Mesmo reconhecendo o avanço, Geledés sublinha a necessidade de aperfeiçoamento: “Consideramos que o texto não é perfeito e precisamos melhorá-lo na implementação”. O resultado, porém, só foi possível pelo trabalho conjunto: “reconhecemos o papel da sociedade civil organizada e das organizações que construíram coletivamente, estiveram presentes em todos os diálogos, apresentaram recomendações, promoveram articulação política e colocaram a mão na massa”. A centralidade da conquista se explica porque “mulheres e meninas afrodescendentes estão na linha de frente dos impactos ambientais, do trabalho não remunerado às vulnerabilidades econômicas e sociais”. Por isso, Geledés reforça que “as menções a mulheres afrodescendentes são fundamentais para garantir maior participação, reconhecimento e efetiva garantia de direitos”, acenando para “novos tempos para os direitos humanos dentro da UNFCCC”.

Esse movimento se articula de forma direta com a agenda de Adaptação, onde a Meta Global (GGA) incluiu — também de maneira inédita — raça como variável explícita para orientar políticas e financiamentos.

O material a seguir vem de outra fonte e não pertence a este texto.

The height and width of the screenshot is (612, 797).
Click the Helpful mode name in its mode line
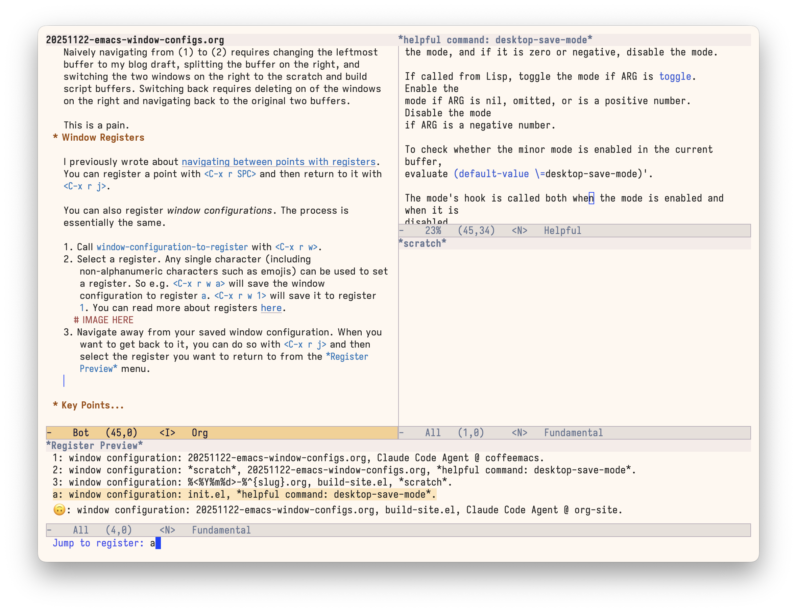[x=562, y=230]
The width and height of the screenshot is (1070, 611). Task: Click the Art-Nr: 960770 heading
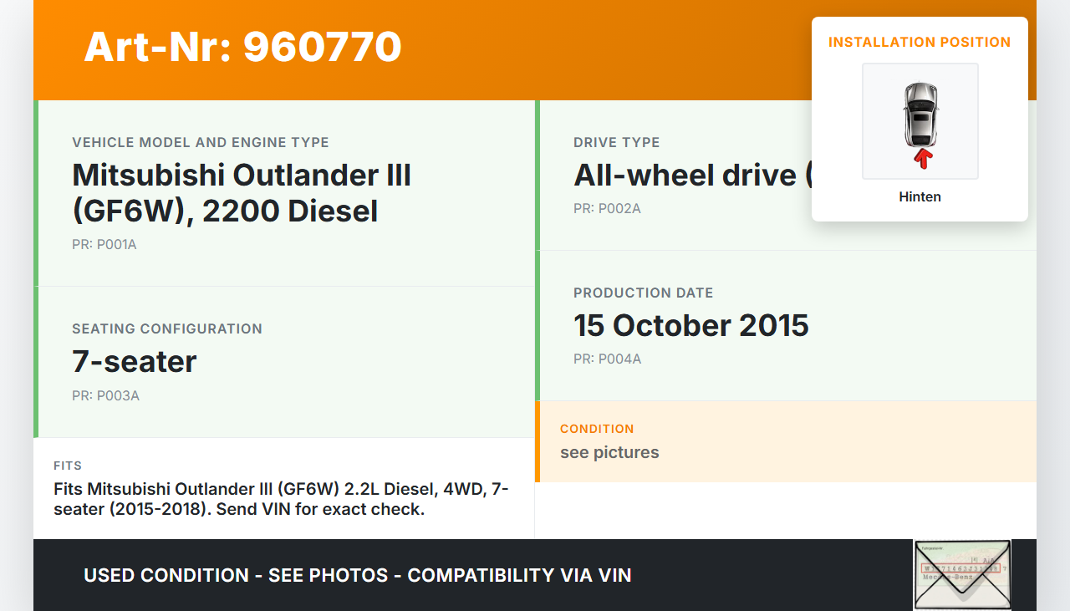tap(242, 47)
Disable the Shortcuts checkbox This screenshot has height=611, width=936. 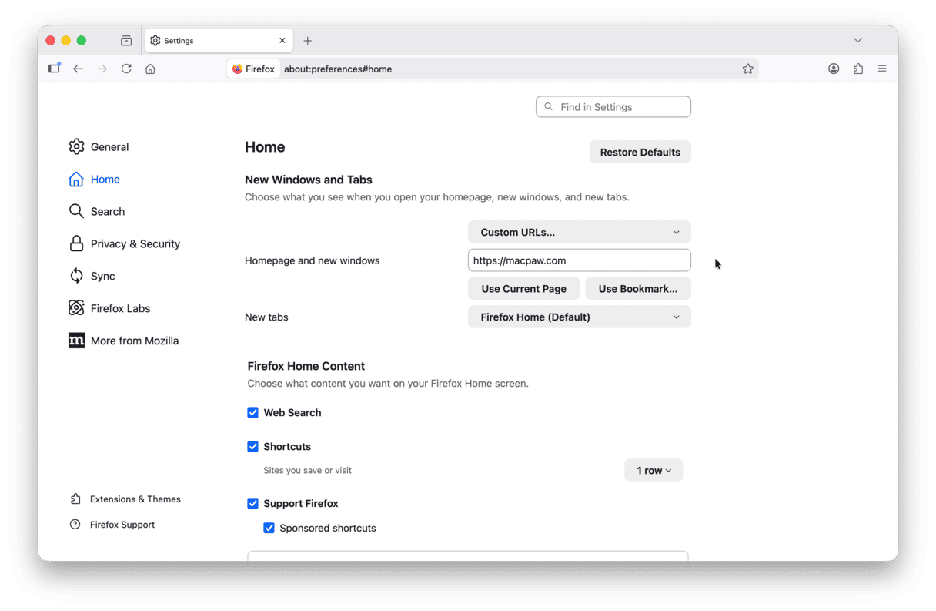252,447
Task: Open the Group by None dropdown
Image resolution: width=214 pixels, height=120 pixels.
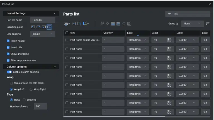Action: [x=192, y=24]
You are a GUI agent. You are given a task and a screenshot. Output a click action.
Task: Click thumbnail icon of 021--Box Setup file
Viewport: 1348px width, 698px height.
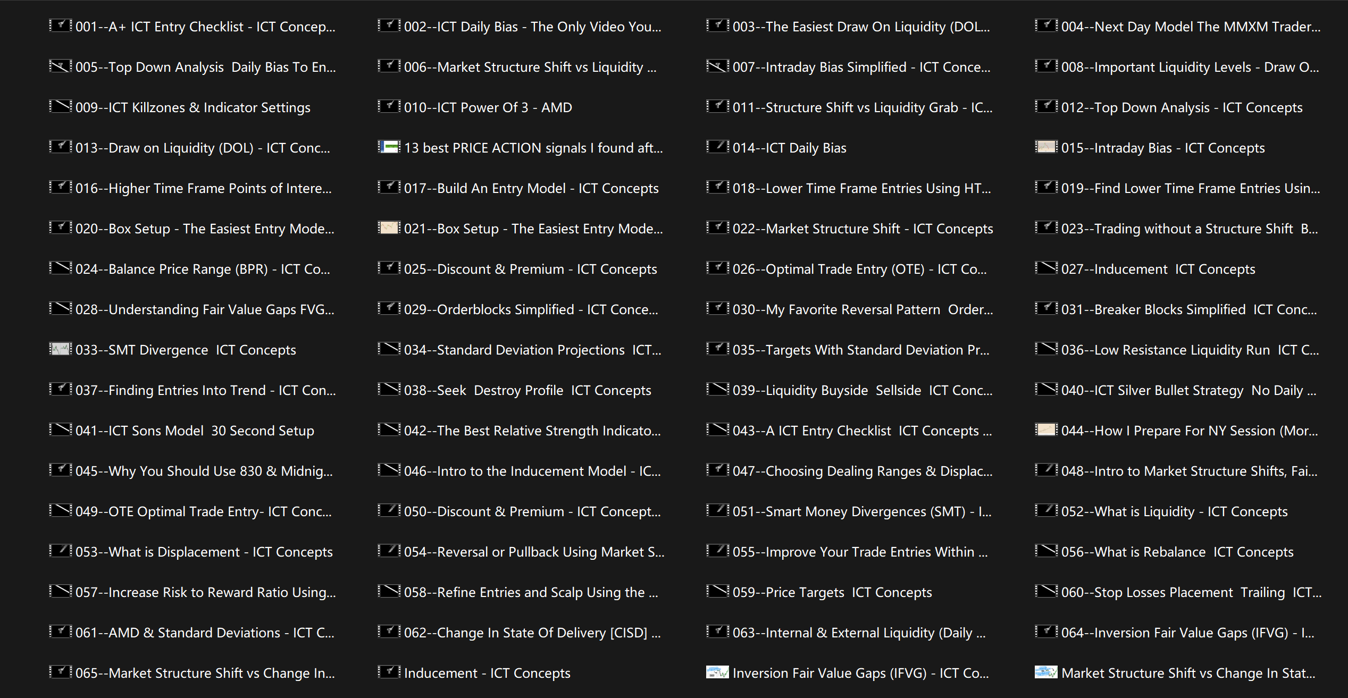[x=389, y=228]
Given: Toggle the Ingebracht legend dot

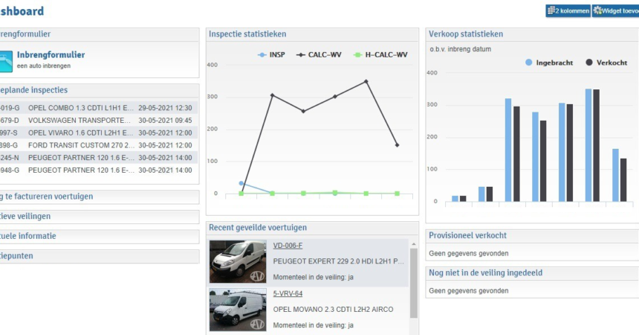Looking at the screenshot, I should point(528,63).
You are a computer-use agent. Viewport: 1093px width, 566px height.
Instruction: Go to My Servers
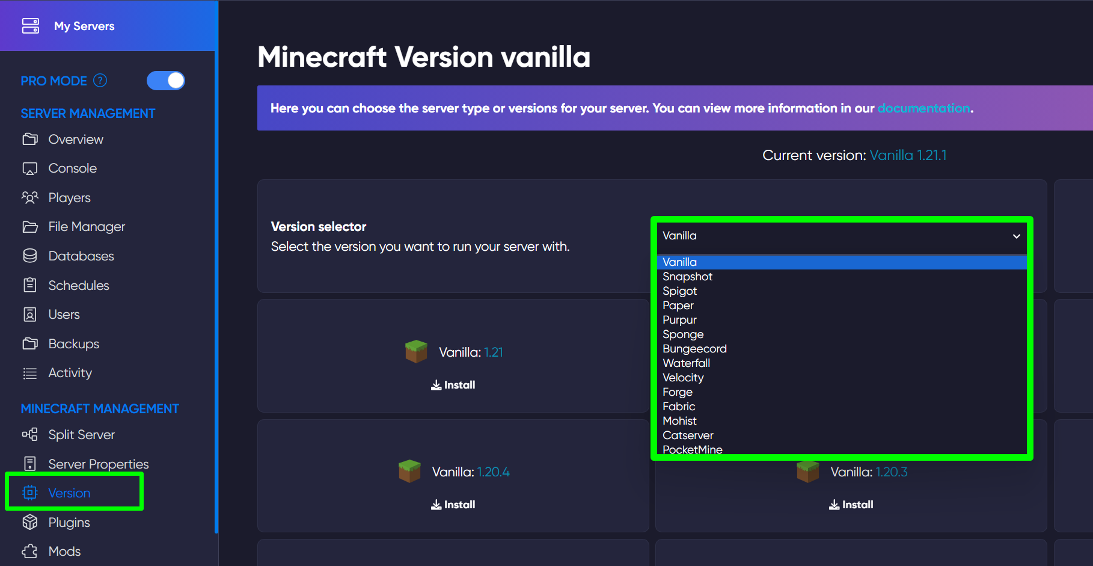click(84, 25)
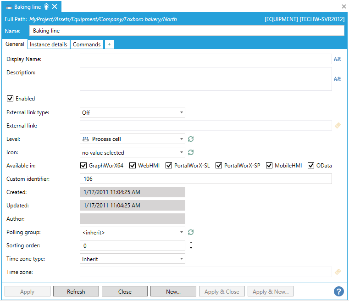
Task: Click refresh icon beside Polling group
Action: pos(191,233)
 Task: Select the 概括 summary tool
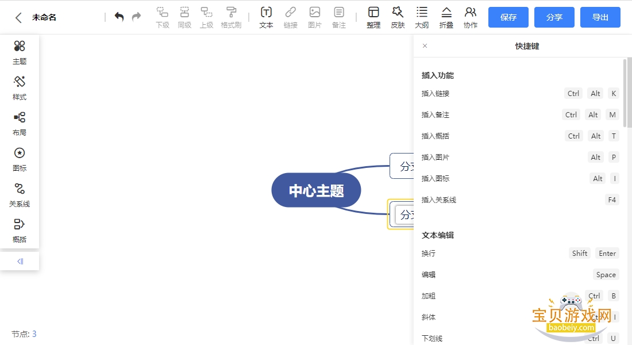pos(20,231)
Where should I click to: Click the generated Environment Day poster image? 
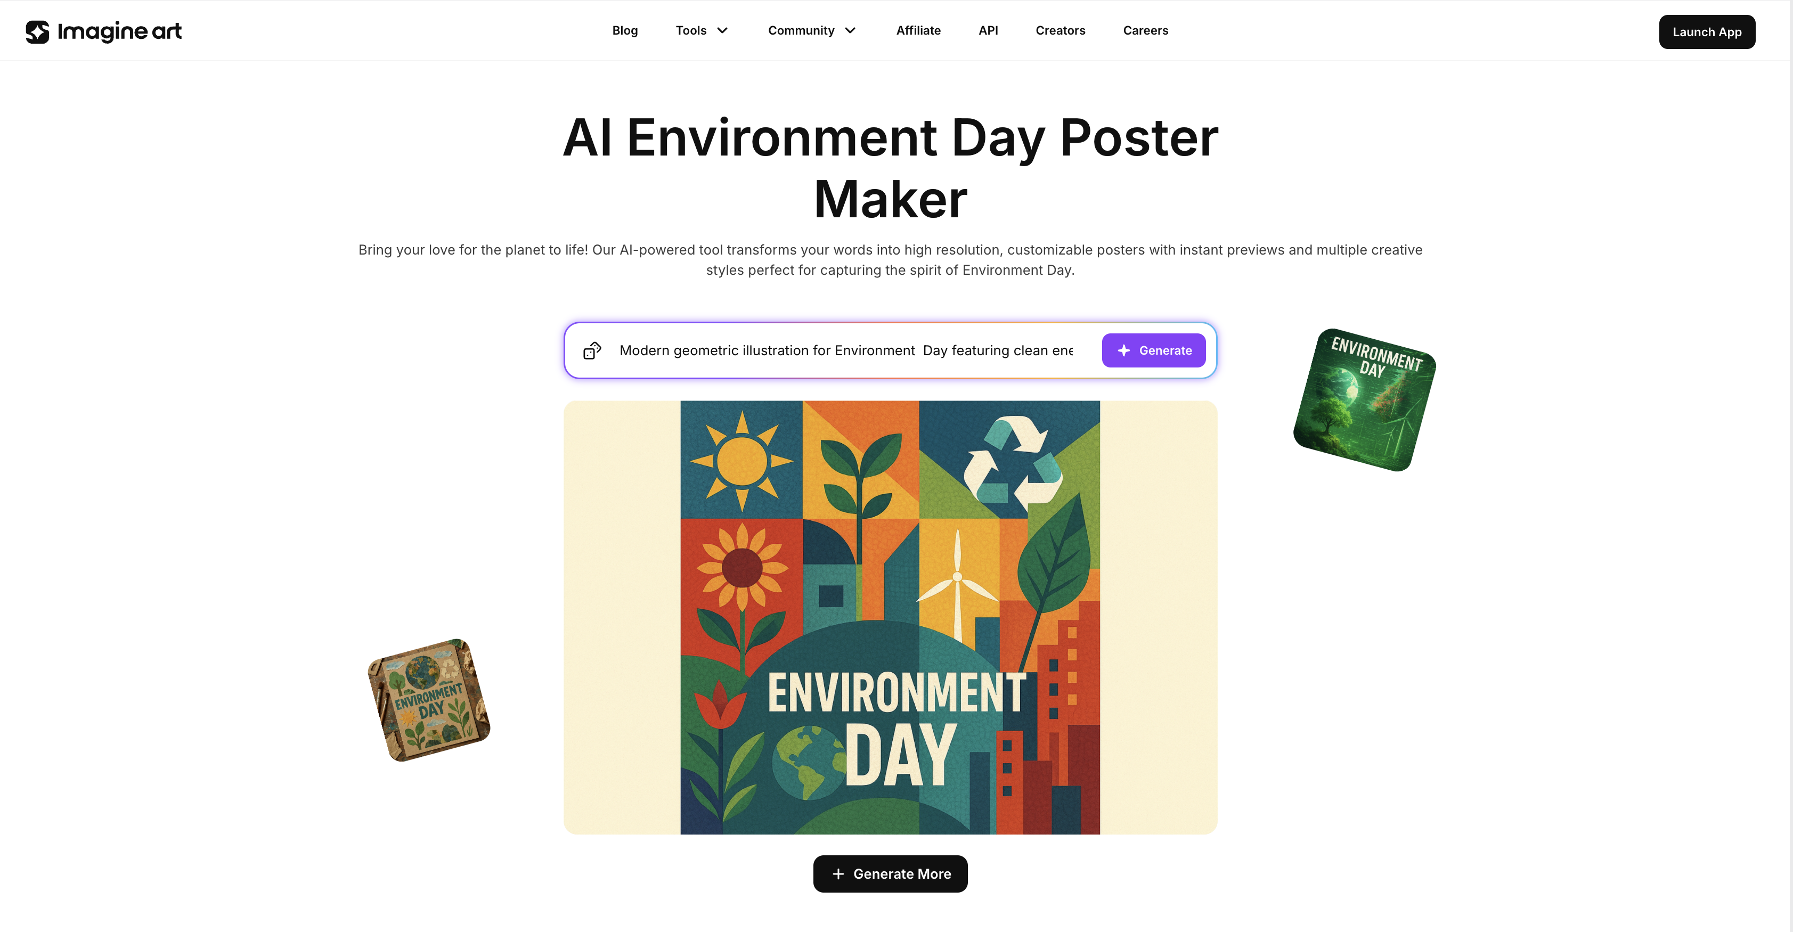pos(890,617)
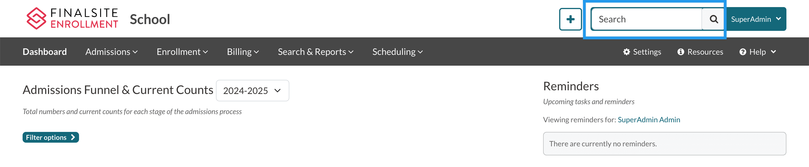Open the Billing menu

243,52
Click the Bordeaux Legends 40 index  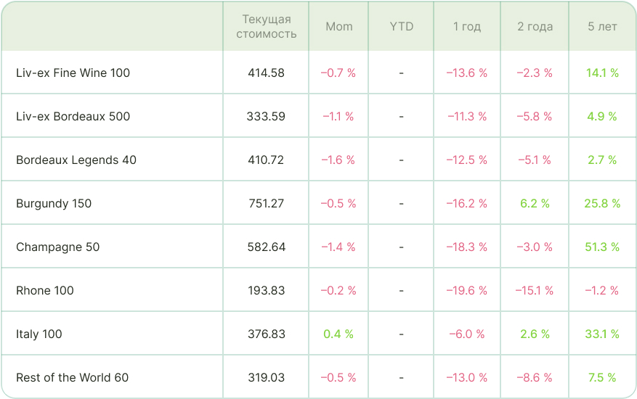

Conforme registra Geledés: “o texto da Meta Global de Adaptação (GGA) traz pela primeira vez o reconhecimento aos afrodescendentes e a importância da desagregação de dados por raça, gênero e demais interseccionalidades”. Para a organização, esse resultado oferece “a possibilidade de cobrar políticas públicas de adaptação que priorizem quem de fato está mais vulnerabilizado pelos efeitos das mudanças climáticas e necessita de recursos e capacidades institucionais agora”.

Ao mesmo tempo, Geledés reforça sua posição política de promover uma mudança metodológica ao ressaltar que dados desagregados são a chave para identificar impactos, orientar investimentos, fortalecer capacidades locais e corrigir assimetrias perpetuadas pelo multilateralismo climático. “Sem isso, os indicadores de adaptação correm o risco de serem generalistas e globais apenas no papel —e cegos às desigualdades mais profundas”, destaca Geledés. 

Portanto, a vitória conquistada na COP30 não se restringe à inclusão do termo afrodescendente nos textos negociados. Ela reorganiza a gramática do regime climático, reposicionando-o como sujeito político e inaugurando uma nova etapa de disputas por implementação, financiamento, participação e responsabilização. Com conquistas simultâneas em gênero, adaptação e transição justa, Geledés transforma uma reivindicação histórica em diretriz institucional da UNFCCC com posicionamento na linha de frente das temáticas socioambientais.